Вот, правда, уйти он не успел, потому что кто-то из Берсерков сзади вдруг подал голос.
И сделал это, не скрывая своего возмущения:
– Если им можно жен, то почему нам нельзя?!
За спиной тут же поднялся гул из недовольных мужских голосов, когда я поняла, что стали возмущаться те самые «мирные жители», которые на проверку оказались не очень-то мирными.
Только теперь глаза короля сверкнули тяжело и мрачно, что грозило большой бедой.
– Вам кто слово давал? – рявкнул он, шарахнув по подлокотнику так, что что-то затрещало и мне стало не по себе, а вот Кадьяк продолжал спокойно сидеть рядом со своим громким другом, глядя на все происходящее так же пронзительно и цепко.

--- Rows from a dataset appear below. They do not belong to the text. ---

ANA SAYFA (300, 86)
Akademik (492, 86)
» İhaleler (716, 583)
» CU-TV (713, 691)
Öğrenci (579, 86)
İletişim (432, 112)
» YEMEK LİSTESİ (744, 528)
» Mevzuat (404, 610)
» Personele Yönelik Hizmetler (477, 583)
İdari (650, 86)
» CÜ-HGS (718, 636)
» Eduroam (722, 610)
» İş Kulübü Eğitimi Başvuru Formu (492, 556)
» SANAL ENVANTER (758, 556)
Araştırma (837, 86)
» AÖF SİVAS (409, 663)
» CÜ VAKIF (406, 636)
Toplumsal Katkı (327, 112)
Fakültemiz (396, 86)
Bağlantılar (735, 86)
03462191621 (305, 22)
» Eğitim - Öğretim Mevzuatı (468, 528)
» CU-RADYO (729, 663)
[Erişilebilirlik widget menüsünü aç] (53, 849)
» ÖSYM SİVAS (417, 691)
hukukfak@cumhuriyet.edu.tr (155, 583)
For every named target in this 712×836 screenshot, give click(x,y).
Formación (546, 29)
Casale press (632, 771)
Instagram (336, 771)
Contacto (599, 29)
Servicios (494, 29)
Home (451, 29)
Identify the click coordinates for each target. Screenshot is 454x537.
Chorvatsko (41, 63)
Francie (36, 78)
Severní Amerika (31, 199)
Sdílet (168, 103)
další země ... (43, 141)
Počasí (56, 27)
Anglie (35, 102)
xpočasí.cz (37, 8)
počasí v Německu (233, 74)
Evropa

– Чем мы хуже Защитников? – не унимались мужчины и стали один за другим подниматься с колен, давая понять, что так просто не оставят послаблений для других, а я ощутила кожей, как напряглись и охрана со шрамами на груди, и Защитники.
И мой Норд, который не собирался оставаться в стороне, если ситуация выйдет из-под контроля, несмотря на свои чудовищные ранения.
Кажется, об этом думал и сам король, когда неожиданно поднялся во весь свой огромный рост и свел хмуро брови, пробасив:
– Вы не воины! Кто из вас сможет выстоять один на один против них?!
– Мы не воины, но зато нас много!
– Совсем страх потеряли, анчоусы членистоногие?! – тут же взвился король, и теперь он был зол не на шутку!
То, что начиналось для него как забава, скрашивающая серые будни в ледяном царстве вечного покоя, стало теперь походить на глобальную проблему.
И разлом в обществе медведей.
Страшнее всего было то, что мужчины явно не собирались отступать.
Было ощущение, что они, напротив, стали стягиваться, чтобы встать ближе плечом к плечу.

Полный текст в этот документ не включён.